Action item: From the records below, transcribe only the lines running from the one with "The image size is (1008, 1200)." through the one with "Copy link of the top post". Keep both of those end lines.

Task material:
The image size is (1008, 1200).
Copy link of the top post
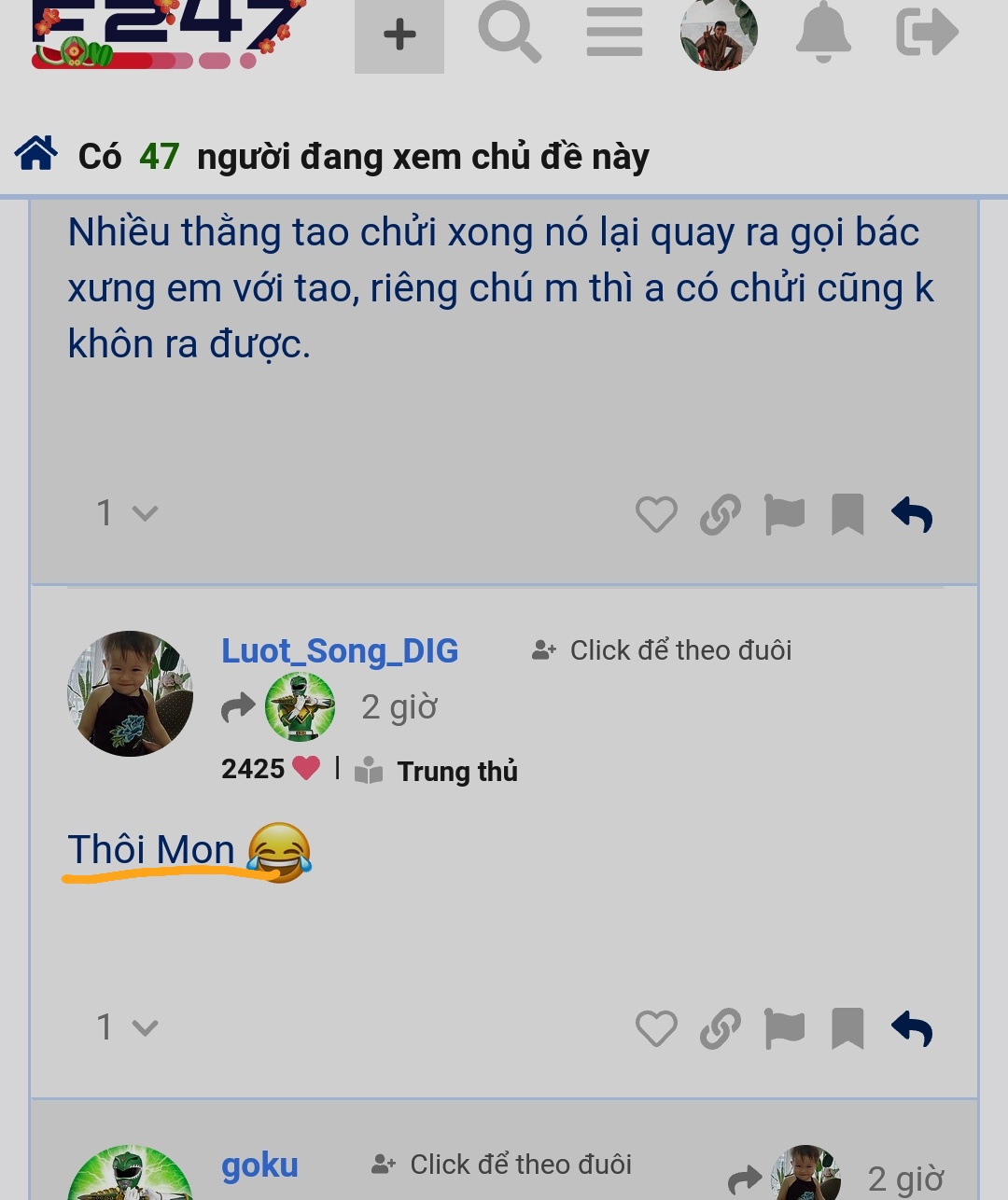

* * *

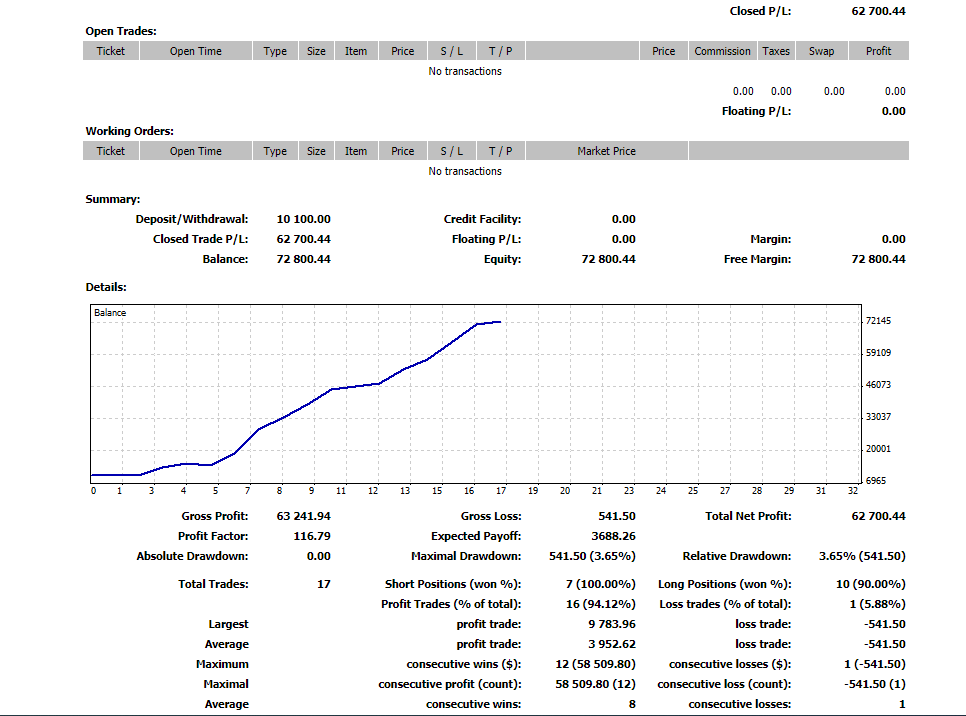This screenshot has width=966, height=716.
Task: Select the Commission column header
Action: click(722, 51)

Worked solution:
The image size is (1008, 1200).
Copy link of the top post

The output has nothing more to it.